Je marche sur des oeufs

Publié le 1 septembre 2015

Je dis à Elric : « Il n’y a que deux solutions : tu es mort ou tu es vivant. Rien d’autre. Pas de troisième terme. Alors… » Un silence. Mais je continue, pour tenter de perturber la gêne subtile que le drame a installé. Je continue, parce que ce n’est pas mon genre de laisser le silence gagner : « Alors, il ne faut pas avoir peur de l’avenir. La seule chose qui peut faire peur, c’est le présent. Mais… ».

Je sens que je ne m’arrêterais pas. Pourtant, franchement je ne sais pas quoi dire.

La tête baissée, toujours, il tente… Je vois bien que lui non plus ne sait pas quoi dire. Le drame rend l’air légèrement opaque. Ou plutôt nos perceptions. Oui, notre perception de l’air, de la lumière…

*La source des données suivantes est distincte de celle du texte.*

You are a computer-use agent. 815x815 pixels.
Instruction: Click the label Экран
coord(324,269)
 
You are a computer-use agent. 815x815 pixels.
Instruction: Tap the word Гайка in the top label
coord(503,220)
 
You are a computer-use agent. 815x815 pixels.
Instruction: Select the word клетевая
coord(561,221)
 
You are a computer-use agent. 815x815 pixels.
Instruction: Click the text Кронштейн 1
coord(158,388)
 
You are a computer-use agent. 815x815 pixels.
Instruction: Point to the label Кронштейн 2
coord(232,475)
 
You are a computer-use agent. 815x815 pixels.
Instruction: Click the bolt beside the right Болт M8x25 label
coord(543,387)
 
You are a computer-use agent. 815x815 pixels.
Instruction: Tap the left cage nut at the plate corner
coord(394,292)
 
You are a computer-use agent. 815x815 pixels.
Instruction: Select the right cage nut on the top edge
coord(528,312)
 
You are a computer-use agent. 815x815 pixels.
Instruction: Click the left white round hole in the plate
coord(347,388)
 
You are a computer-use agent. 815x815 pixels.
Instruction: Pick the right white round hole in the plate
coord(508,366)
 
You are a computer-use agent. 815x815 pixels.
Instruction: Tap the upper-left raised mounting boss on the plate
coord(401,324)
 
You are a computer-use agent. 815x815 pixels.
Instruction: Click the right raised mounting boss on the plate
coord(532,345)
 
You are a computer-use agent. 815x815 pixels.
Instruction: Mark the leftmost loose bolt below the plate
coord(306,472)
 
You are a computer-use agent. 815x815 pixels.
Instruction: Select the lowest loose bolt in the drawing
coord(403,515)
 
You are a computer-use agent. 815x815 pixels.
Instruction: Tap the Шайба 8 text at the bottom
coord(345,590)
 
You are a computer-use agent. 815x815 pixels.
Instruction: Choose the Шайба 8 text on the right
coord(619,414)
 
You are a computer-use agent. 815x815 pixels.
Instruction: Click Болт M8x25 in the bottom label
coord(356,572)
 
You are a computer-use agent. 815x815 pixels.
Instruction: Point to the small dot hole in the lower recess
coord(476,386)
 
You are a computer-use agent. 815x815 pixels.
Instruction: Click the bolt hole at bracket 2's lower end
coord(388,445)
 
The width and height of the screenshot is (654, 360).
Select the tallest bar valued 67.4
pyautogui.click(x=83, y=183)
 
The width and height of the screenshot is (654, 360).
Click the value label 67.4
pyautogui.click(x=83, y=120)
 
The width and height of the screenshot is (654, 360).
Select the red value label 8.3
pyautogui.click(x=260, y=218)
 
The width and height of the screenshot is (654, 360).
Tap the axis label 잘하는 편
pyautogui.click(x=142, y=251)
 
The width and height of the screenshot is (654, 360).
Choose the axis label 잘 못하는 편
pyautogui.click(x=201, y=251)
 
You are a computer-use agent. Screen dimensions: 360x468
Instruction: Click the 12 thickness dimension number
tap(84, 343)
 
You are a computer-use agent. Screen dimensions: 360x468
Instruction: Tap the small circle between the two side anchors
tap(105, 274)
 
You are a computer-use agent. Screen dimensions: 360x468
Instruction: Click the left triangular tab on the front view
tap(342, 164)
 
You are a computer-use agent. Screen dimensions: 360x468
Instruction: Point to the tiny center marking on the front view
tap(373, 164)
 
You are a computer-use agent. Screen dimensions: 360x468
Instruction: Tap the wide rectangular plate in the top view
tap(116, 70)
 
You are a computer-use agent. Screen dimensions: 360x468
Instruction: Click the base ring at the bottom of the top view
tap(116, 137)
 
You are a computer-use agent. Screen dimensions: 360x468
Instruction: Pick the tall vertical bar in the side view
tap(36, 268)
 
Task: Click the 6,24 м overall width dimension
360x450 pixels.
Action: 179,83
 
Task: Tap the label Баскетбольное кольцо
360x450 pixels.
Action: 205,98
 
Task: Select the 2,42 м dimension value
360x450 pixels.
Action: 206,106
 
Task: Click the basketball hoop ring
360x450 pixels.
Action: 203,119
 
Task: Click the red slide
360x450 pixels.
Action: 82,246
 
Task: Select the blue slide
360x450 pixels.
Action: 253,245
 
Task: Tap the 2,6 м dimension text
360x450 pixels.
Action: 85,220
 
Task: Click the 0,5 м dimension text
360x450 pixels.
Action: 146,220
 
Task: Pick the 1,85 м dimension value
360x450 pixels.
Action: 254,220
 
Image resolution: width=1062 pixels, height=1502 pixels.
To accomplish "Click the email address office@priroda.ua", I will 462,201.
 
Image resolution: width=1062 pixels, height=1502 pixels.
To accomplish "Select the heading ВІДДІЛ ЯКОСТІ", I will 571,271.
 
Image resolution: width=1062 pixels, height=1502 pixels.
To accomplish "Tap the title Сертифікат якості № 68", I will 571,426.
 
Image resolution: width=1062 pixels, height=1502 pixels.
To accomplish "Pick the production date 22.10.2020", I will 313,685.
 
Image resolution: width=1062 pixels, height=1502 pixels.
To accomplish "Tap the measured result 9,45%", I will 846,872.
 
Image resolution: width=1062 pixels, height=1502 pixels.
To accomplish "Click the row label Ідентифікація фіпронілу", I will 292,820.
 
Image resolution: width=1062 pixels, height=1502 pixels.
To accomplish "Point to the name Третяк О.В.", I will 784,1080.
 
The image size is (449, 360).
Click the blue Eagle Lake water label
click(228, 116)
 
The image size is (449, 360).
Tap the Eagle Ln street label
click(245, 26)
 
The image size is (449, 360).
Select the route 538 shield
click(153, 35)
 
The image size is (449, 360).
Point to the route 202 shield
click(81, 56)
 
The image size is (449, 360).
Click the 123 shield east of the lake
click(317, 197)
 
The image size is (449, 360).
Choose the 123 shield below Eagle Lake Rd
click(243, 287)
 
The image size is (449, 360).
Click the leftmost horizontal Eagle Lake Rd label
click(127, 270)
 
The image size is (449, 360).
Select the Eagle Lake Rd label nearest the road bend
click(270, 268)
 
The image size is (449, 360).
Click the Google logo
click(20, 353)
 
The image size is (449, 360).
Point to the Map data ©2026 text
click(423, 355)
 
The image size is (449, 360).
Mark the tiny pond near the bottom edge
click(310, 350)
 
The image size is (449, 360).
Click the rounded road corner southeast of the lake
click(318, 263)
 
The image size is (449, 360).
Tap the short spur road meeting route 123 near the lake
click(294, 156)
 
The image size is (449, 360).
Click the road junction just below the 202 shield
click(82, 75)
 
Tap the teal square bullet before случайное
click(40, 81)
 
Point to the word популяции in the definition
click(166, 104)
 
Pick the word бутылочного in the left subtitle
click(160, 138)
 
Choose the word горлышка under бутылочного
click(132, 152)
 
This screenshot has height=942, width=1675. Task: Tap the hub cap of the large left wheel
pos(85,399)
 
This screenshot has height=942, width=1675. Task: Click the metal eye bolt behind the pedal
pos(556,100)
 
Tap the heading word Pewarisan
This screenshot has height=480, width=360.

C’est si étrange, la manière dont le drame contamine nos vies. Même ce drame lointain pour moi. À la fois lointain et si proche. Je marche sur des oeufs.

Oui, c’est ça. Le drame oblige, il est un impératif subtil. Celui de ne pas trop rire, par exemple, de garder des silences, de laisser des silences, d’installer des silences. Il oblige à être précautionneux, moralement, à aiguiser son empathie, à humer et… à se taire.

Sauf que ce n’est pas mon genre. C’est quoi mon genre ?

On en parle. C’est idiot, c’est dans le vide. On en parle dans le vide. Je ne sais rien. Lui n’a pas plus de solutions que le père n’en avait. On flotte dans un vide d’information et on s’accroche à quelques banalités.

Il dit « Peut-être qu’il ne voudra plus écrire ? » très doucement.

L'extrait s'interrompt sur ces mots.